**DATA**
....

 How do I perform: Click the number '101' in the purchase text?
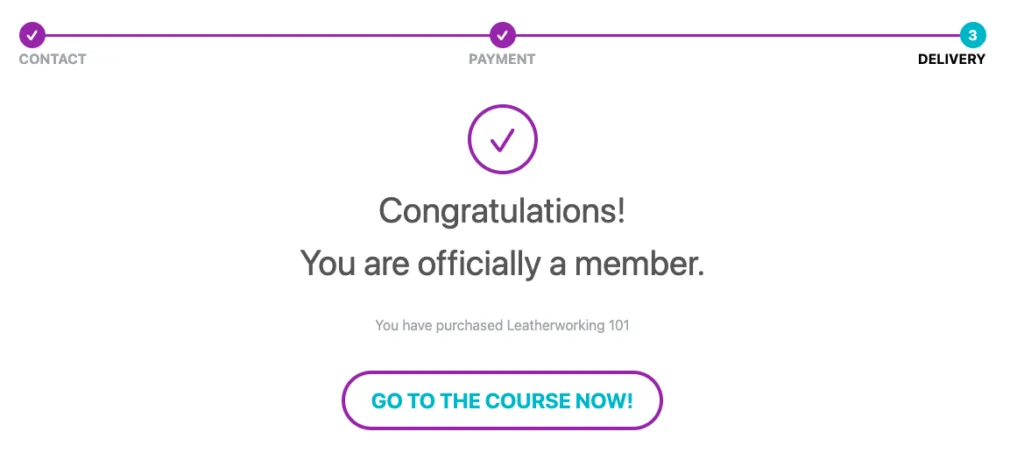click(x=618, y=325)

....

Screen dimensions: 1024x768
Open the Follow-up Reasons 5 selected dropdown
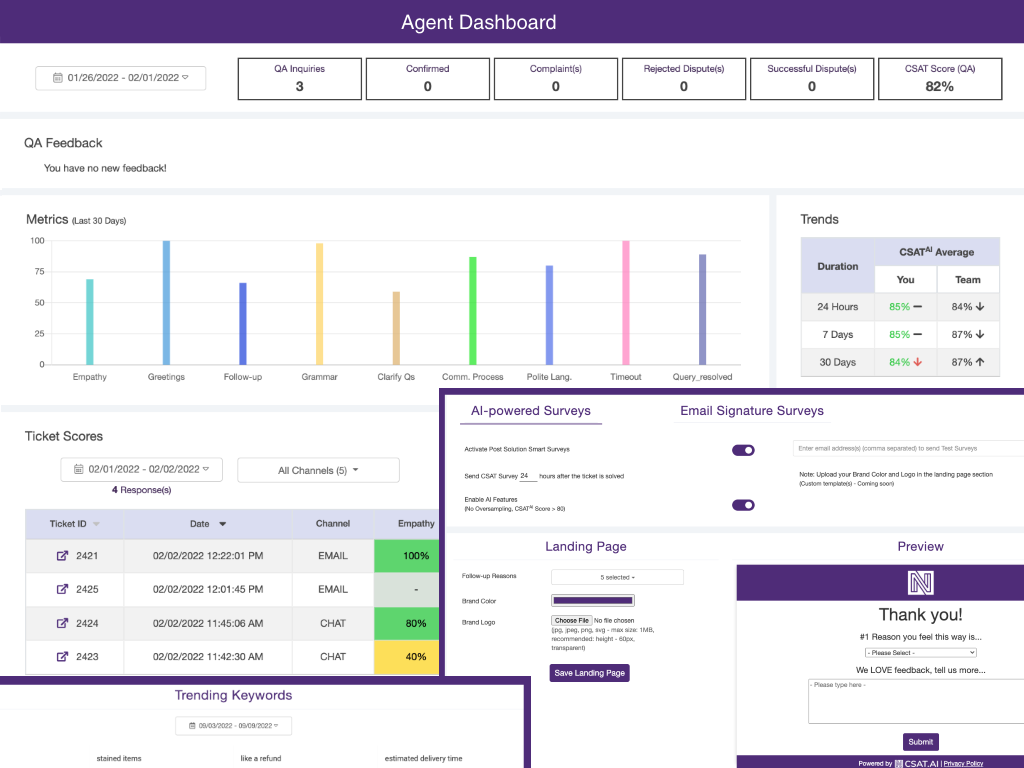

....

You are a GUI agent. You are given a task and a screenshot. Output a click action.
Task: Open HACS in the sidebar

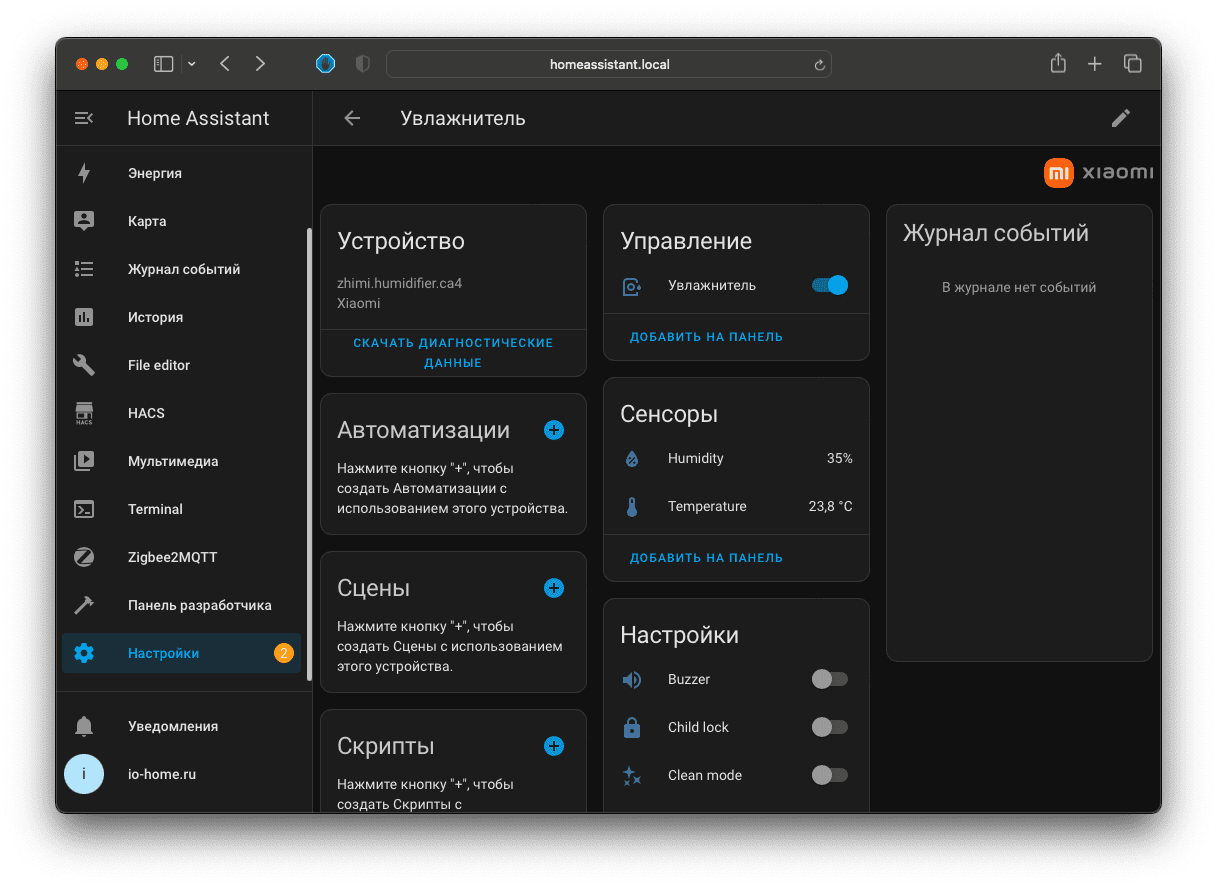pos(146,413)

....

**THE PROBLEM**
Set down, exactly as they stand above, the lines starting with the line with "Screen dimensions: 1024x768" and going on through the line with "Open the Follow-up", and no others.

**EXERCISE SOLUTION**
Screen dimensions: 1024x768
Open the Follow-up Reasons 5 selected dropdown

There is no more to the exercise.